**Task goal**
Every entry must be reproduced word for word.

** Working data follows **

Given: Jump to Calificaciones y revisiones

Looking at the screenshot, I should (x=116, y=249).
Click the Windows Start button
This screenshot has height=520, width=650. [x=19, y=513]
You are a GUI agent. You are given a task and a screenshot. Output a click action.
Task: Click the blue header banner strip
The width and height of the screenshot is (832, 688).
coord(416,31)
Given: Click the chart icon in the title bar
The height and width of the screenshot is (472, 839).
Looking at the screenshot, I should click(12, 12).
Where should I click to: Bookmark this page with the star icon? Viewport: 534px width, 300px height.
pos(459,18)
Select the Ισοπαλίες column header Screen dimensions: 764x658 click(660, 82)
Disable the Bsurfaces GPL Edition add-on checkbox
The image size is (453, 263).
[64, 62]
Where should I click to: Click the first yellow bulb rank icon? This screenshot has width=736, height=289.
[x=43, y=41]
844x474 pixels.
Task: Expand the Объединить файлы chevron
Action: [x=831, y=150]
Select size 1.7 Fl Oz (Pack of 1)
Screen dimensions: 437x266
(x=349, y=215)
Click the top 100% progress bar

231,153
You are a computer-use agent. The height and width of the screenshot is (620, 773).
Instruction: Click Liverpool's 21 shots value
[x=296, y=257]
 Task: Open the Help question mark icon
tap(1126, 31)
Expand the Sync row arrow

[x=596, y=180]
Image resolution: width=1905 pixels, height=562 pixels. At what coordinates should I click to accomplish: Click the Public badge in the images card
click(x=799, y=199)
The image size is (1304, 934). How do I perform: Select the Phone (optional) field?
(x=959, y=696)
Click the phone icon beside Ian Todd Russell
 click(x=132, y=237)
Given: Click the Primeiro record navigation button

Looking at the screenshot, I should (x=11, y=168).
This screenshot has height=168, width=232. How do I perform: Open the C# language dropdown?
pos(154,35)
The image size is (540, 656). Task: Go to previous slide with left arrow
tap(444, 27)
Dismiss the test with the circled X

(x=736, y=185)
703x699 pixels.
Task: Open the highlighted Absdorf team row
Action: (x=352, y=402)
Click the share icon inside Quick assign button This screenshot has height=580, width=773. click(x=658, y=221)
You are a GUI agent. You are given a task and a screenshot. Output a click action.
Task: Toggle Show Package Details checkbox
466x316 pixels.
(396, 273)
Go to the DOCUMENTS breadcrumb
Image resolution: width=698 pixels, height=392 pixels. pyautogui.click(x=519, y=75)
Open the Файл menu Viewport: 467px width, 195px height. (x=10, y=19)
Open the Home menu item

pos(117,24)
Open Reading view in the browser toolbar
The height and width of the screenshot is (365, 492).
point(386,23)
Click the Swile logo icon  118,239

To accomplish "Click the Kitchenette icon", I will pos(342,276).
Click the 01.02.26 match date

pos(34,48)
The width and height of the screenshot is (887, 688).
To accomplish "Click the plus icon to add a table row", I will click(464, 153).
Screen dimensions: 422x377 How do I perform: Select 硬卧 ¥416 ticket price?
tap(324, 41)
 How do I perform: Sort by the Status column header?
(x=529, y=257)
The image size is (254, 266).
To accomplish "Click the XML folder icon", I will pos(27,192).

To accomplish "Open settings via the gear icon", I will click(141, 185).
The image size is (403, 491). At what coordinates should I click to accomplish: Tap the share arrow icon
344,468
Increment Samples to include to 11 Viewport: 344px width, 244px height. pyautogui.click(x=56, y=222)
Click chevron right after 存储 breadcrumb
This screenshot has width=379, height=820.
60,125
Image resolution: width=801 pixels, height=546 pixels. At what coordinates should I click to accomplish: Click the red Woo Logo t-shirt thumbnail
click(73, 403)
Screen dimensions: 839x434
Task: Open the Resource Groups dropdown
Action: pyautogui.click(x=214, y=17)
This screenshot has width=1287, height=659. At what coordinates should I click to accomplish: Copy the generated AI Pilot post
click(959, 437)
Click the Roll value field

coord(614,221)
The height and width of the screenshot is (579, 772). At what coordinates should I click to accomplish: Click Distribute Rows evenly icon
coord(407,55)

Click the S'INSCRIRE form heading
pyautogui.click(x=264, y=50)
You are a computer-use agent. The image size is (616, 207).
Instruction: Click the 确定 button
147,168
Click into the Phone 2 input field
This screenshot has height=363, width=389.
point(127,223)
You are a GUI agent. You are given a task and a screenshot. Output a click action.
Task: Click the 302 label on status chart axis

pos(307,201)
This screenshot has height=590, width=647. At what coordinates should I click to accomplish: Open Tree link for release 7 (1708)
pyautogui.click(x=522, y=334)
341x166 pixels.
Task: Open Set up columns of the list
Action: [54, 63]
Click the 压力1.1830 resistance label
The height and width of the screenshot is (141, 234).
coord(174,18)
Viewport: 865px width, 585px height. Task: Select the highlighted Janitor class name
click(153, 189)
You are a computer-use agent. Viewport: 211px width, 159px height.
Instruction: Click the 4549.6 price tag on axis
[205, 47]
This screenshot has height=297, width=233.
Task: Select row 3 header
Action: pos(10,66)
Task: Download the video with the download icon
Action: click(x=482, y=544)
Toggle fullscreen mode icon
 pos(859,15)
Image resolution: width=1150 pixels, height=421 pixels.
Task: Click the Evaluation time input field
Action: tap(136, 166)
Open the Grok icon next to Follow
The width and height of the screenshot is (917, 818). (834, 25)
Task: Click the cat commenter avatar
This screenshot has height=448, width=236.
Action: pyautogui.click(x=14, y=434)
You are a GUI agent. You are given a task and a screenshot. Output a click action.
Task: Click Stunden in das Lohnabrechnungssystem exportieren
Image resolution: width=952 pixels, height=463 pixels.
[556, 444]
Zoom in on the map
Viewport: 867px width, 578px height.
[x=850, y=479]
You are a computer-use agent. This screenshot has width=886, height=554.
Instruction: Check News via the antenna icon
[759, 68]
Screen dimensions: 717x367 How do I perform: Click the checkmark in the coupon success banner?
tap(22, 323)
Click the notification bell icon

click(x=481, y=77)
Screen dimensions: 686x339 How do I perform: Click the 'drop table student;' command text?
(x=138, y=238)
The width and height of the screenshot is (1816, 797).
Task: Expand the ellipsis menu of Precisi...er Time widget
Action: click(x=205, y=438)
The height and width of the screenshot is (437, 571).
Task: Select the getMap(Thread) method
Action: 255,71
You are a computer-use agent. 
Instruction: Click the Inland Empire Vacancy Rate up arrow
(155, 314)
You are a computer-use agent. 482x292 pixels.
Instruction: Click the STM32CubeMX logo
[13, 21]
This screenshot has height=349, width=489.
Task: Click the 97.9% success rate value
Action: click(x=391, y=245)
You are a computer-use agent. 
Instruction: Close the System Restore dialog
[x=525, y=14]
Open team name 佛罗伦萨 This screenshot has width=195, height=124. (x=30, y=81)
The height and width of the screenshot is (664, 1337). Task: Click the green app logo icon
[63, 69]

** End of Working data **

**Problem solution**
Given: Jump to Calificaciones y revisiones

Looking at the screenshot, I should (x=116, y=249).
Click the Windows Start button
This screenshot has height=520, width=650. [x=19, y=513]
You are a GUI agent. You are given a task and a screenshot. Output a click action.
Task: Click the blue header banner strip
The width and height of the screenshot is (832, 688).
coord(416,31)
Given: Click the chart icon in the title bar
The height and width of the screenshot is (472, 839).
Looking at the screenshot, I should click(12, 12).
Where should I click to: Bookmark this page with the star icon? Viewport: 534px width, 300px height.
pos(459,18)
Select the Ισοπαλίες column header Screen dimensions: 764x658 click(660, 82)
Disable the Bsurfaces GPL Edition add-on checkbox
The image size is (453, 263).
[64, 62]
Where should I click to: Click the first yellow bulb rank icon? This screenshot has width=736, height=289.
[x=43, y=41]
844x474 pixels.
Task: Expand the Объединить файлы chevron
Action: [x=831, y=150]
Select size 1.7 Fl Oz (Pack of 1)
Screen dimensions: 437x266
(x=349, y=215)
Click the top 100% progress bar

231,153
You are a computer-use agent. The height and width of the screenshot is (620, 773).
Instruction: Click Liverpool's 21 shots value
[x=296, y=257]
 Task: Open the Help question mark icon
tap(1126, 31)
Expand the Sync row arrow

[x=596, y=180]
Image resolution: width=1905 pixels, height=562 pixels. At what coordinates should I click to accomplish: Click the Public badge in the images card
click(x=799, y=199)
The image size is (1304, 934). How do I perform: Select the Phone (optional) field?
(x=959, y=696)
Click the phone icon beside Ian Todd Russell
 click(x=132, y=237)
Given: Click the Primeiro record navigation button

Looking at the screenshot, I should (x=11, y=168).
This screenshot has height=168, width=232. How do I perform: Open the C# language dropdown?
pos(154,35)
The image size is (540, 656). Task: Go to previous slide with left arrow
tap(444, 27)
Dismiss the test with the circled X

(x=736, y=185)
703x699 pixels.
Task: Open the highlighted Absdorf team row
Action: (x=352, y=402)
Click the share icon inside Quick assign button This screenshot has height=580, width=773. click(x=658, y=221)
You are a GUI agent. You are given a task and a screenshot. Output a click action.
Task: Toggle Show Package Details checkbox
466x316 pixels.
(396, 273)
Go to the DOCUMENTS breadcrumb
Image resolution: width=698 pixels, height=392 pixels. pyautogui.click(x=519, y=75)
Open the Файл menu Viewport: 467px width, 195px height. (x=10, y=19)
Open the Home menu item

pos(117,24)
Open Reading view in the browser toolbar
The height and width of the screenshot is (365, 492).
point(386,23)
Click the Swile logo icon  118,239

To accomplish "Click the Kitchenette icon", I will pos(342,276).
Click the 01.02.26 match date

pos(34,48)
The width and height of the screenshot is (887, 688).
To accomplish "Click the plus icon to add a table row", I will click(464, 153).
Screen dimensions: 422x377 How do I perform: Select 硬卧 ¥416 ticket price?
tap(324, 41)
 How do I perform: Sort by the Status column header?
(x=529, y=257)
The image size is (254, 266).
To accomplish "Click the XML folder icon", I will pos(27,192).

To accomplish "Open settings via the gear icon", I will click(141, 185).
The image size is (403, 491). At what coordinates should I click to accomplish: Tap the share arrow icon
344,468
Increment Samples to include to 11 Viewport: 344px width, 244px height. pyautogui.click(x=56, y=222)
Click chevron right after 存储 breadcrumb
This screenshot has width=379, height=820.
60,125
Image resolution: width=801 pixels, height=546 pixels. At what coordinates should I click to accomplish: Click the red Woo Logo t-shirt thumbnail
click(73, 403)
Screen dimensions: 839x434
Task: Open the Resource Groups dropdown
Action: pyautogui.click(x=214, y=17)
This screenshot has width=1287, height=659. At what coordinates should I click to accomplish: Copy the generated AI Pilot post
click(959, 437)
Click the Roll value field

coord(614,221)
The height and width of the screenshot is (579, 772). At what coordinates should I click to accomplish: Click Distribute Rows evenly icon
coord(407,55)

Click the S'INSCRIRE form heading
pyautogui.click(x=264, y=50)
You are a computer-use agent. The image size is (616, 207).
Instruction: Click the 确定 button
147,168
Click into the Phone 2 input field
This screenshot has height=363, width=389.
point(127,223)
You are a GUI agent. You are given a task and a screenshot. Output a click action.
Task: Click the 302 label on status chart axis

pos(307,201)
This screenshot has height=590, width=647. At what coordinates should I click to accomplish: Open Tree link for release 7 (1708)
pyautogui.click(x=522, y=334)
341x166 pixels.
Task: Open Set up columns of the list
Action: [54, 63]
Click the 压力1.1830 resistance label
The height and width of the screenshot is (141, 234).
coord(174,18)
Viewport: 865px width, 585px height. Task: Select the highlighted Janitor class name
click(153, 189)
You are a computer-use agent. Viewport: 211px width, 159px height.
Instruction: Click the 4549.6 price tag on axis
[205, 47]
This screenshot has height=297, width=233.
Task: Select row 3 header
Action: pos(10,66)
Task: Download the video with the download icon
Action: click(x=482, y=544)
Toggle fullscreen mode icon
 pos(859,15)
Image resolution: width=1150 pixels, height=421 pixels.
Task: Click the Evaluation time input field
Action: tap(136, 166)
Open the Grok icon next to Follow
The width and height of the screenshot is (917, 818). (834, 25)
Task: Click the cat commenter avatar
This screenshot has height=448, width=236.
Action: pyautogui.click(x=14, y=434)
You are a GUI agent. You are given a task and a screenshot. Output a click action.
Task: Click Stunden in das Lohnabrechnungssystem exportieren
Image resolution: width=952 pixels, height=463 pixels.
[556, 444]
Zoom in on the map
Viewport: 867px width, 578px height.
[x=850, y=479]
You are a computer-use agent. This screenshot has width=886, height=554.
Instruction: Check News via the antenna icon
[759, 68]
Screen dimensions: 717x367 How do I perform: Click the checkmark in the coupon success banner?
tap(22, 323)
Click the notification bell icon

click(x=481, y=77)
Screen dimensions: 686x339 How do I perform: Click the 'drop table student;' command text?
(x=138, y=238)
The width and height of the screenshot is (1816, 797).
Task: Expand the ellipsis menu of Precisi...er Time widget
Action: click(x=205, y=438)
The height and width of the screenshot is (437, 571).
Task: Select the getMap(Thread) method
Action: 255,71
You are a computer-use agent. 
Instruction: Click the Inland Empire Vacancy Rate up arrow
(155, 314)
You are a computer-use agent. 482x292 pixels.
Instruction: Click the STM32CubeMX logo
[13, 21]
This screenshot has height=349, width=489.
Task: Click the 97.9% success rate value
Action: click(x=391, y=245)
You are a computer-use agent. 
Instruction: Close the System Restore dialog
[x=525, y=14]
Open team name 佛罗伦萨 This screenshot has width=195, height=124. (x=30, y=81)
The height and width of the screenshot is (664, 1337). Task: Click the green app logo icon
[63, 69]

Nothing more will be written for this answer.